Produce word for word the lines of the data below running from the one that has "Task: Click the red SMART TV reward icon" to the one that has "The width and", inclusive, and no others.

_Input data_

BEGIN

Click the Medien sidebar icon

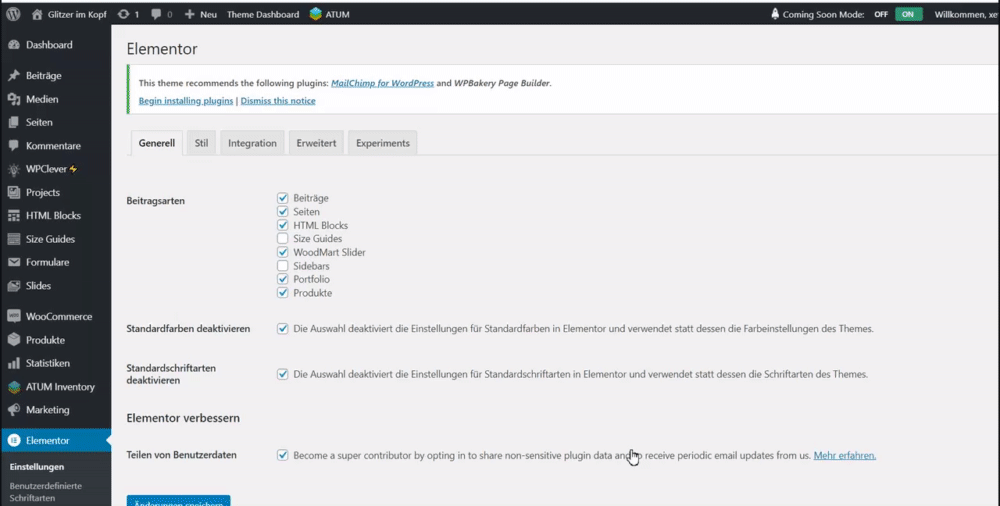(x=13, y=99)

END
BEGIN

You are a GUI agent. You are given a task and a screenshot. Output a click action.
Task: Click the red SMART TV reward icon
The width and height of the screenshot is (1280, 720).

END
BEGIN

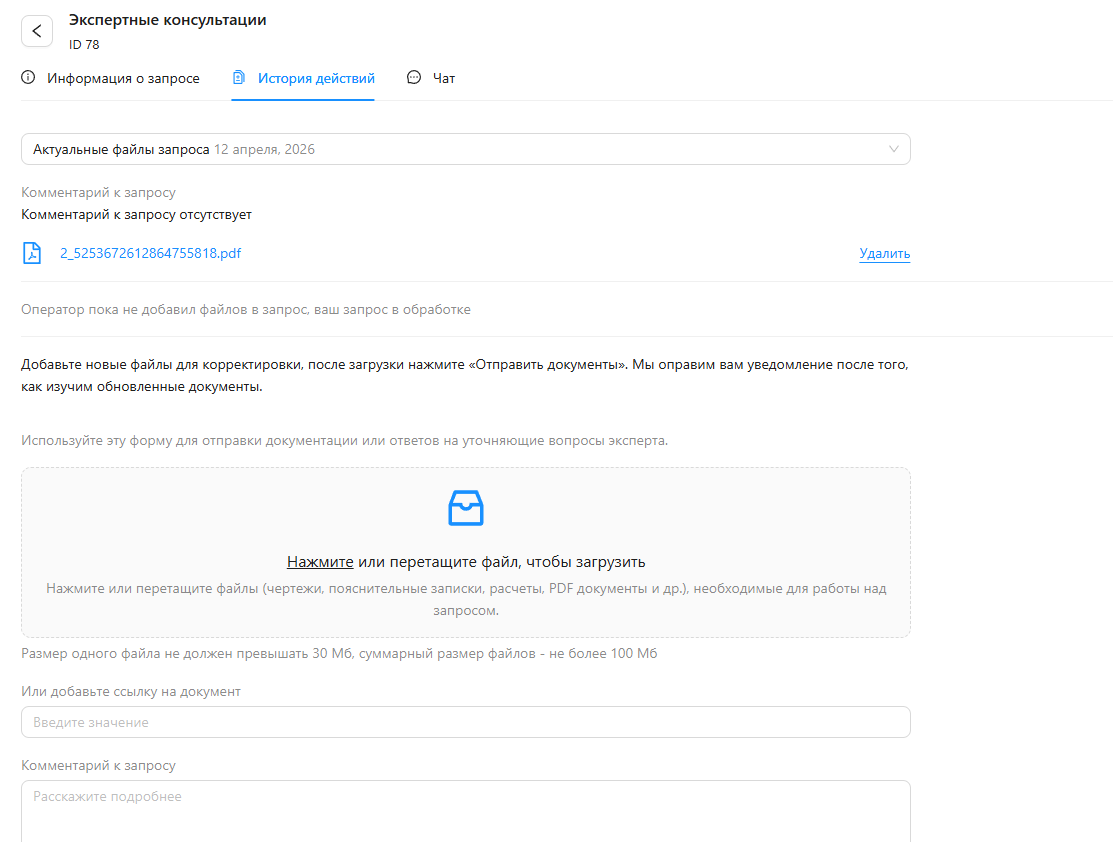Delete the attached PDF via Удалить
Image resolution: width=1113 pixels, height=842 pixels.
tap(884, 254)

END

_Expected output_
Task: Click the red SMART TV reward icon
The width and height of the screenshot is (1280, 720).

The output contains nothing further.